» **Exercise brief**
Reproduce the entries below exactly, but only from the line containing "[Slip Hazard Warning" to the line containing "Terms of Use (295, 2553)", inclusive.

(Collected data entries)
★ ★ ★ ★ ★ ★ ★

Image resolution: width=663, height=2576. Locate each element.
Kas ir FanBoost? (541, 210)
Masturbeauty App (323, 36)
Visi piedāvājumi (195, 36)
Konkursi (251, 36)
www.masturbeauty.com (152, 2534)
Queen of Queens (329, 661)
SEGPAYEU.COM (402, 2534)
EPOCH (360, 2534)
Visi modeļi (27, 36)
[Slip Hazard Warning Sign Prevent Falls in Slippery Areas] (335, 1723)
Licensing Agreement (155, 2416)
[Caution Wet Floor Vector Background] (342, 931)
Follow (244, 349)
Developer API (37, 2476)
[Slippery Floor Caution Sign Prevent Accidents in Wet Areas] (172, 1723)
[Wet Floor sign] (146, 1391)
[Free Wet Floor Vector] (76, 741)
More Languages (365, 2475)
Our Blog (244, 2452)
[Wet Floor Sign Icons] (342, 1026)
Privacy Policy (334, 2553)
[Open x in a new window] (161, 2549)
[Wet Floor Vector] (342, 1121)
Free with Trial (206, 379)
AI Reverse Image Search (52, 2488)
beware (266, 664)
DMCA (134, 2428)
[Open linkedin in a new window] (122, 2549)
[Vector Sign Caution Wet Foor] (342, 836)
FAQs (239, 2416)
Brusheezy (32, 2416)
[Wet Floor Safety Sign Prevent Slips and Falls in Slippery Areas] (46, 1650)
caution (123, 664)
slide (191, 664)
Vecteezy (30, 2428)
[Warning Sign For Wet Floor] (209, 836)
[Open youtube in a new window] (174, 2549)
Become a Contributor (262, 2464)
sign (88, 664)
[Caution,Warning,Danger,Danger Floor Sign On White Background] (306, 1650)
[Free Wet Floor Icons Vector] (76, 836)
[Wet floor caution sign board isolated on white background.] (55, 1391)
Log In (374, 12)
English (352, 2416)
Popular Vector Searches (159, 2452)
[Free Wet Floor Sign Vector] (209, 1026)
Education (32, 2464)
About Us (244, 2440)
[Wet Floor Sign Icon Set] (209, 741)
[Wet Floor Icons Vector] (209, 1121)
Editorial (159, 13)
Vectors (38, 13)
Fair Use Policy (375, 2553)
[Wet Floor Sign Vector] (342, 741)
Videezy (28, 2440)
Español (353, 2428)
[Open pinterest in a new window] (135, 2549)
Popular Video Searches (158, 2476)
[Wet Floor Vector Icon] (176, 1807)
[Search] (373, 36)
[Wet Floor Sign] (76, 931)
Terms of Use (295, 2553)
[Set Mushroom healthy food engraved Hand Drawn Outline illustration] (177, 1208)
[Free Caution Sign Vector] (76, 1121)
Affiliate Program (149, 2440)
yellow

★ ★ ★ ★ ★ ★ ★

» **Output for this task**
[Slip Hazard Warning Sign Prevent Falls in Slippery Areas] (335, 1723)
Licensing Agreement (155, 2416)
[Caution Wet Floor Vector Background] (342, 931)
Follow (244, 349)
Developer API (37, 2476)
[Slippery Floor Caution Sign Prevent Accidents in Wet Areas] (172, 1723)
[Wet Floor sign] (146, 1391)
[Free Wet Floor Vector] (76, 741)
More Languages (365, 2475)
Our Blog (244, 2452)
[Wet Floor Sign Icons] (342, 1026)
Privacy Policy (334, 2553)
[Open x in a new window] (161, 2549)
[Wet Floor Vector] (342, 1121)
Free with Trial (206, 379)
AI Reverse Image Search (52, 2488)
beware (266, 664)
DMCA (134, 2428)
[Open linkedin in a new window] (122, 2549)
[Vector Sign Caution Wet Foor] (342, 836)
FAQs (239, 2416)
Brusheezy (32, 2416)
[Wet Floor Safety Sign Prevent Slips and Falls in Slippery Areas] (46, 1650)
caution (123, 664)
slide (191, 664)
Vecteezy (30, 2428)
[Warning Sign For Wet Floor] (209, 836)
[Open youtube in a new window] (174, 2549)
Become a Contributor (262, 2464)
sign (88, 664)
[Caution,Warning,Danger,Danger Floor Sign On White Background] (306, 1650)
[Free Wet Floor Icons Vector] (76, 836)
[Wet floor caution sign board isolated on white background.] (55, 1391)
Log In (374, 12)
English (352, 2416)
Popular Vector Searches (159, 2452)
[Free Wet Floor Sign Vector] (209, 1026)
Education (32, 2464)
About Us (244, 2440)
[Wet Floor Sign Icon Set] (209, 741)
[Wet Floor Icons Vector] (209, 1121)
Editorial (159, 13)
Vectors (38, 13)
Fair Use Policy (375, 2553)
[Wet Floor Sign Vector] (342, 741)
Videezy (28, 2440)
Español (353, 2428)
[Open pinterest in a new window] (135, 2549)
Popular Video Searches (158, 2476)
[Wet Floor Vector Icon] (176, 1807)
[Search] (373, 36)
[Wet Floor Sign] (76, 931)
Terms of Use (295, 2553)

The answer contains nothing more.